Under federal law, no one under 18 can buy tobacco anywhere in the country, but some states and localities have raised it to 19. Texas lawmakers recently tried to increase the minimum age to 21, but the plan stalled.
Public health advocates say a higher minimum age discourages, or at least delays, young people from starting smoking and thereby limits their health risks. But opponents of such measures have said 18 year olds, legally considered adults, should be able to make their own decisions about whether or not to smoke.
Some communities, including Needham, Mass., have raised the minimum age to 21, but New York would be the biggest city to do so.
“With this legislation, we’ll be targeting the age group at which the overwhelming majority of smokers start,” Quinn said.

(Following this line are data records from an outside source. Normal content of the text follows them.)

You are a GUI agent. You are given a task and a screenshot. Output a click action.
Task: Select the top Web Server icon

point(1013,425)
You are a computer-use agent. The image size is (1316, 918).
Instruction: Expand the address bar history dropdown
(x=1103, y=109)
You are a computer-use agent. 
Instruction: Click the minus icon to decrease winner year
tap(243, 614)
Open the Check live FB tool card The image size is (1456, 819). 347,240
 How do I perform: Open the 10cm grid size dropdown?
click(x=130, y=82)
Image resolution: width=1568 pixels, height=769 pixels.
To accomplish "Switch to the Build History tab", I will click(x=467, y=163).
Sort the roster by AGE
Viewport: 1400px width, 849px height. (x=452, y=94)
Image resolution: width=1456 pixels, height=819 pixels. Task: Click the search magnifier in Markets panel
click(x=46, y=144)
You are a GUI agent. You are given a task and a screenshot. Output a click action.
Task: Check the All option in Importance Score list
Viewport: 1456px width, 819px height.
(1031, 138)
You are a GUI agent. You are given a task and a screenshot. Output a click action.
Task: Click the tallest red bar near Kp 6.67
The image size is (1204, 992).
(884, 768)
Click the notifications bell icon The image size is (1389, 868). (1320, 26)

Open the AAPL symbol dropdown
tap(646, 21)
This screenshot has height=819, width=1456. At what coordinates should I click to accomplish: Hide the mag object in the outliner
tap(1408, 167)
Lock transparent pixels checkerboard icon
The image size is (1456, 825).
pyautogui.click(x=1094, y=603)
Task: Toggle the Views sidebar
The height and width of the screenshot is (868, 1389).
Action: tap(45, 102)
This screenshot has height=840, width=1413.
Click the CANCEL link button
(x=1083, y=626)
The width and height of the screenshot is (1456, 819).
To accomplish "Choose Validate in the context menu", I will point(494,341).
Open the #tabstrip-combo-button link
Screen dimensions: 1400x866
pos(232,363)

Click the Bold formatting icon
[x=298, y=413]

Officials say 80 percent of NYC smokers started before age 21, and an estimated 20,000 New York City public high school students now smoke. While it’s already illegal for many of them to buy cigarettes, officials say this measure would play a key role by making it illegal for them to turn to slightly older friends to buy smokes for them. The vast majority of people who get asked to do that favor are between 18 and 21 themselves, city officials say.
“We know that enforcement is never going to be perfect,” but this measure should make it “much harder” for teens to get cigarettes, Farley said.
The Richmond, Va. based Altria Group Inc., parent company of Philip Morris USA, which makes the top selling Marlboro brand, had no immediate comment, said spokesman David Sutton. He previously noted that the company supported federal legislation that in 2009 gave the Food and Drug Administration the power to regulate tobacco products, which includes various retail restrictions.
Under Mayor Michael Bloomberg and the health commissioners he has appointed, including Farley, New York has rolled out a slate of anti smoking initiatives.
Bloomberg, a billionaire who has given $600 million of his own money to anti smoking efforts around the world, began taking on tobacco use in the city shortly after he became mayor in 2002.
Over his years in office, the city at times with the council’s involvement helped impose the highest cigarette taxes in the country, barred smoking at parks and on beaches and conducted sometimes graphic advertising campaigns about the hazards of smoking.
Last month, the Bloomberg administration unveiled a proposal to keep cigarettes out of sight in stores until an adult customer asks for a pack, as well as stopping shops from taking cigarette coupons and honoring discounts.
Bloomberg’s administration and public health advocates praise the initiatives as bold moves to help people live better. Adult smoking rates in the city have fallen from 21.5 percent in 2002 to 14.8 percent in 2011, Farley has said.
But the measures also have drawn complaints, at least initially, that they are nannyish and bad for business.
Several of New York City’s smoking regulations have survived court challenges. But a federal appeals court said last year that the city couldn’t force tobacco retailers to display gruesome images of diseased lungs and decaying teeth.
Quinn, a leading Democratic candidate to succeed Bloomberg next year, has often been perceived as an ally of his.
Bloomberg also has pushed a number of other pioneering public health measures, such as compelling chain restaurants to post calorie counts on their menus, banning artificial trans fats in restaurants, and attempting to limit the size of sugary drinks. A court struck down the big beverage rule last month, but the city is appealing and Bloomberg has urged voluntary compliance in the meantime.
While Bloomberg has led the way on many anti smoking initiatives, this one arose from the City Council, Farley said. City Councilman James Gennaro, who lost his mother to lung cancer after she smoked for decades, has been a particularly strong advocate.